* **Direction**
List each line in the rows below that contains the string "width". Case counts.

=== Given data ===

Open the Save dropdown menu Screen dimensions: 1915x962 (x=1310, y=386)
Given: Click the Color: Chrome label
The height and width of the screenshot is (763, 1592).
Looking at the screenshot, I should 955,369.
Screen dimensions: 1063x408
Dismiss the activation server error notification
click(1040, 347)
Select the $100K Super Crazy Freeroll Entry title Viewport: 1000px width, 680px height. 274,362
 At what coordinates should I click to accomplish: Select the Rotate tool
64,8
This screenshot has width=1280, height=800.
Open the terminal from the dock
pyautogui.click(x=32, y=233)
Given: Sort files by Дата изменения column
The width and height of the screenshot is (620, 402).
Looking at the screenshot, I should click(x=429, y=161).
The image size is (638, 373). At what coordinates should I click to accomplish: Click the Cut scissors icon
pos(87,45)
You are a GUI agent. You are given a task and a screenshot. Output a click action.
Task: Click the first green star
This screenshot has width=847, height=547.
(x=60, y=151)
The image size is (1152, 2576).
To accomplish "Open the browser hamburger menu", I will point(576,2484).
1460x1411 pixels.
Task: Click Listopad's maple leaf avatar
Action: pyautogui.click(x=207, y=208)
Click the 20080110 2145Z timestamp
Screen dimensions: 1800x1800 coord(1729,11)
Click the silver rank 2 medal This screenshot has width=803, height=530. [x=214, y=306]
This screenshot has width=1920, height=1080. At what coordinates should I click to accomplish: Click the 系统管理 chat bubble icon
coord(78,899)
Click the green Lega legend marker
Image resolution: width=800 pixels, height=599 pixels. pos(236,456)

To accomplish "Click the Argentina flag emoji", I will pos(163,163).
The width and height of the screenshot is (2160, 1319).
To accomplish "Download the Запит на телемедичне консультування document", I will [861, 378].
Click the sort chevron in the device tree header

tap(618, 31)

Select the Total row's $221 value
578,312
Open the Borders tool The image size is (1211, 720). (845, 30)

===

* **Response**
The height and width of the screenshot is (763, 1592).
Select the $100K Super Crazy Freeroll Entry title Viewport: 1000px width, 680px height. 274,362
This screenshot has width=1280, height=800.
The width and height of the screenshot is (620, 402).
This screenshot has width=847, height=547.
Click the silver rank 2 medal This screenshot has width=803, height=530. [x=214, y=306]
This screenshot has width=1920, height=1080. At what coordinates should I click to accomplish: Click the 系统管理 chat bubble icon
Image resolution: width=800 pixels, height=599 pixels. pos(236,456)
The width and height of the screenshot is (2160, 1319).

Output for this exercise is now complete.